Na última quarta-feira (15), o Procon de São Paulo pediu ao Banco Central (BC) a suspensão temporária do Pix. Em suma, o diretor executivo do Procon, Fernando Capez, entregou aos técnicos do BC a proposta. De acordo com os dados do BC, houve um crescimento expressivo no número de reclamações, entre o 4º trimestre de 2020, e o 1º trimestre de 2021.

Até o momento, o BC não vai indenizar as vítimas de estelionatários e os fraudadores. De acordo com a instituição, o problema é dos bancos, que se sentem “atropeladas” pelo lançamento do Pix. Diante disso, o deputado federal Lucas Vergílio protocolou dia 31 de agosto, um pedido de informações ao ministro Paulo Guedes, sobre o que o BC faz para evitar as fraudes aos usuários do Pix.

Dentre as perguntas endereçadas a Paulo Guedes, o deputado questiona quais as medidas tomadas pelo Banco Central, para evitar vazamentos de dados dos usuários da ferramenta. O documento questiona: “Perante o consumidor/usuário do PIX, o Banco Central responde ou não pelos prejuízos causados por falhas de segurança do sistema?

Por outro lado, o deputado estadual Campos Machado apresentou, no dia 3 de setembro, um projeto de lei na Assembleia Legislativa de São Paulo. A intenção é proibir temporariamente o uso do Pix em todo o estado até que o Banco Central anuncie novas medidas para tornar a ferramenta mais segura.

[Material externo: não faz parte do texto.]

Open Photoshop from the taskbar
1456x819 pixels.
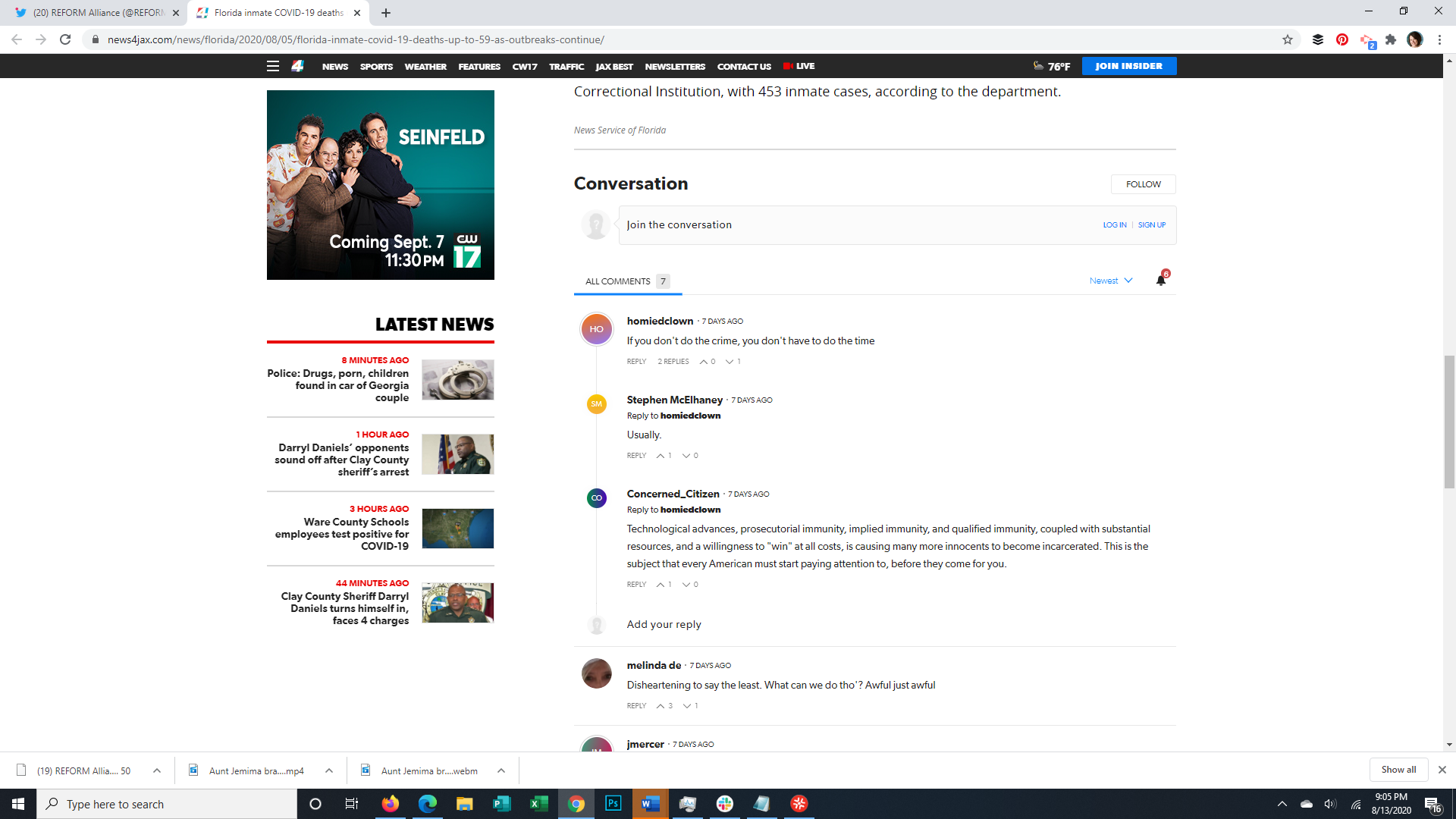point(613,804)
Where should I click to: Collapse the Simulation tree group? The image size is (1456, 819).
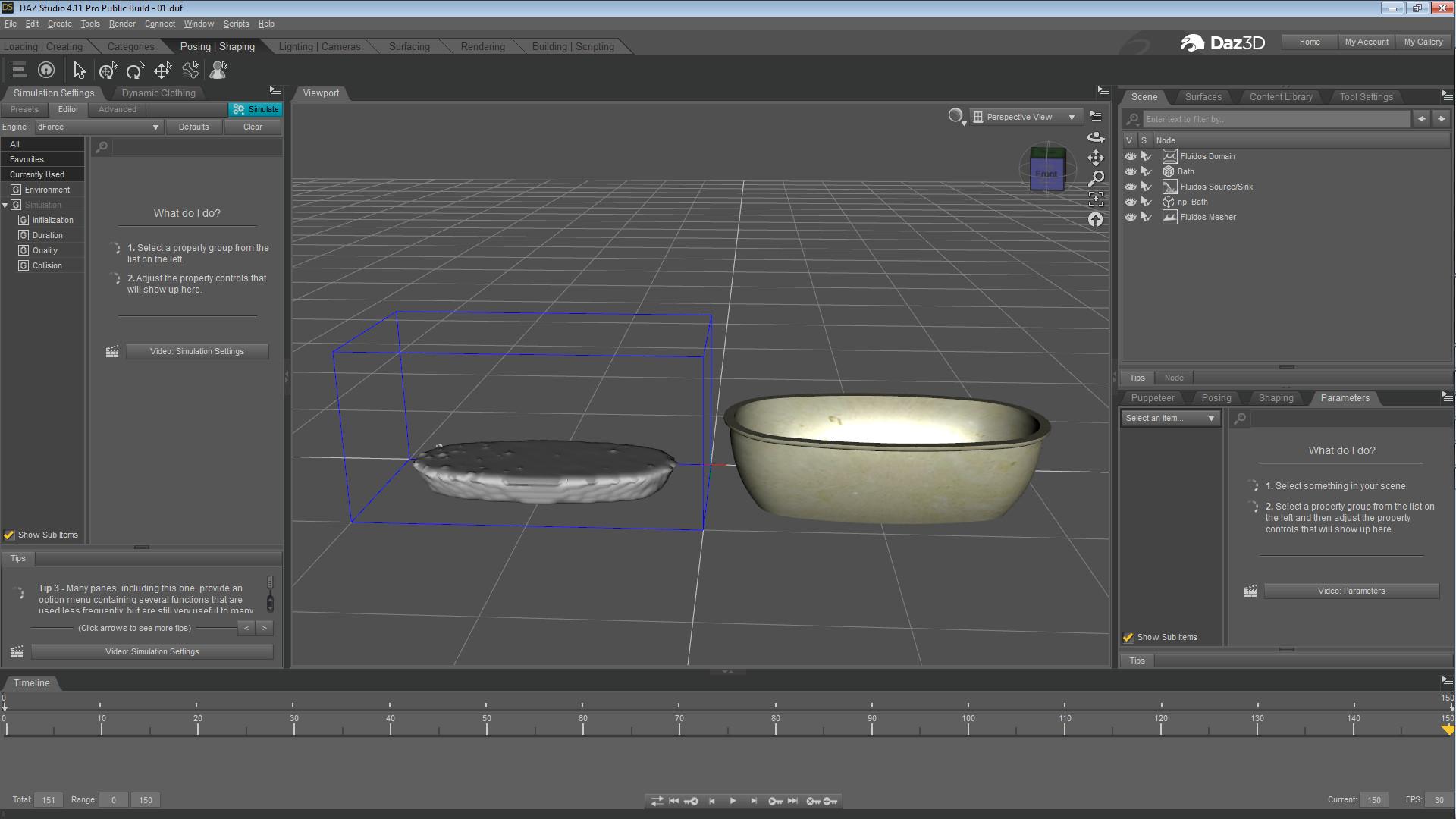(x=5, y=205)
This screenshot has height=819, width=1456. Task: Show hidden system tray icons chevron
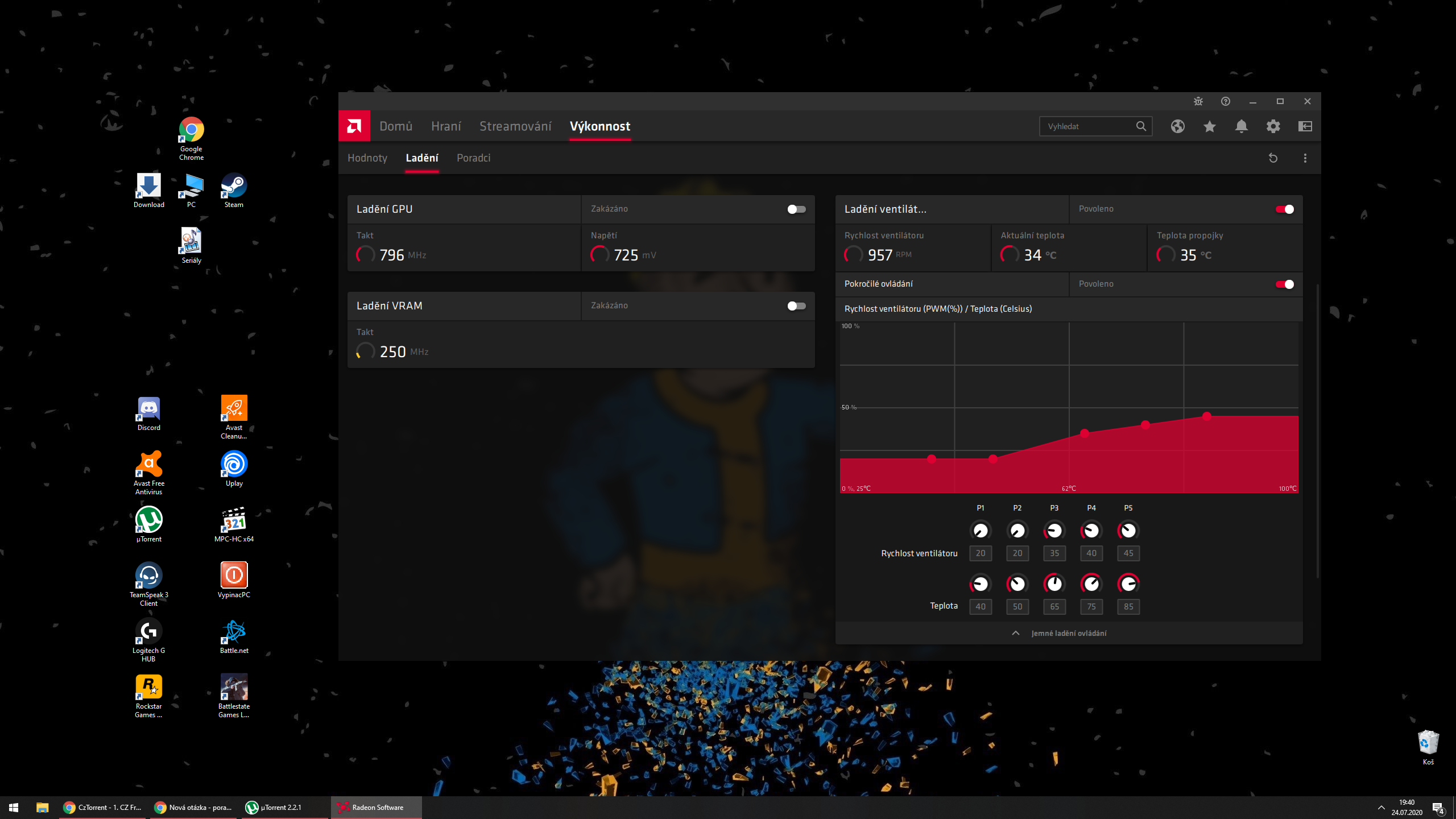coord(1381,808)
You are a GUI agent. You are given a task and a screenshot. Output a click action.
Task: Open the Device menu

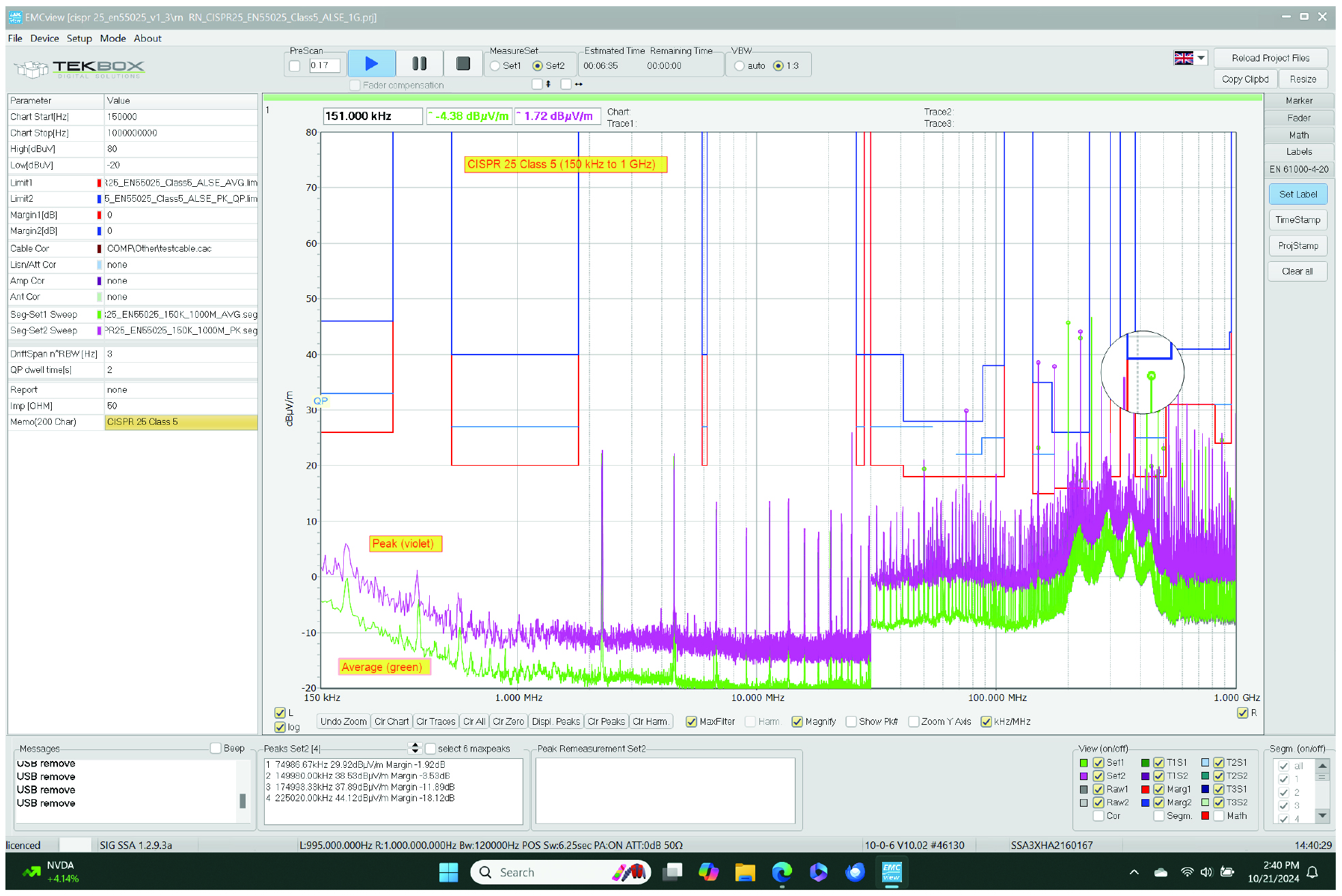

De acordo com a advogada Sofia Coelho, especialista em direito público, a atuação do BC tem várias funções. Tais como autorizar e fiscalizar o funcionamento de outras instituições financeiras, para garantir maior segurança aos clientes ao usar o Pix. “Portanto, se o consumidor foi vítima de uma fraude ou de um golpe e o Bacen falhou na fiscalização que lhe cabia, o Banco Central, deve, sim, ser responsabilizado civilmente pelos danos sofridos”, finaliza Coelho.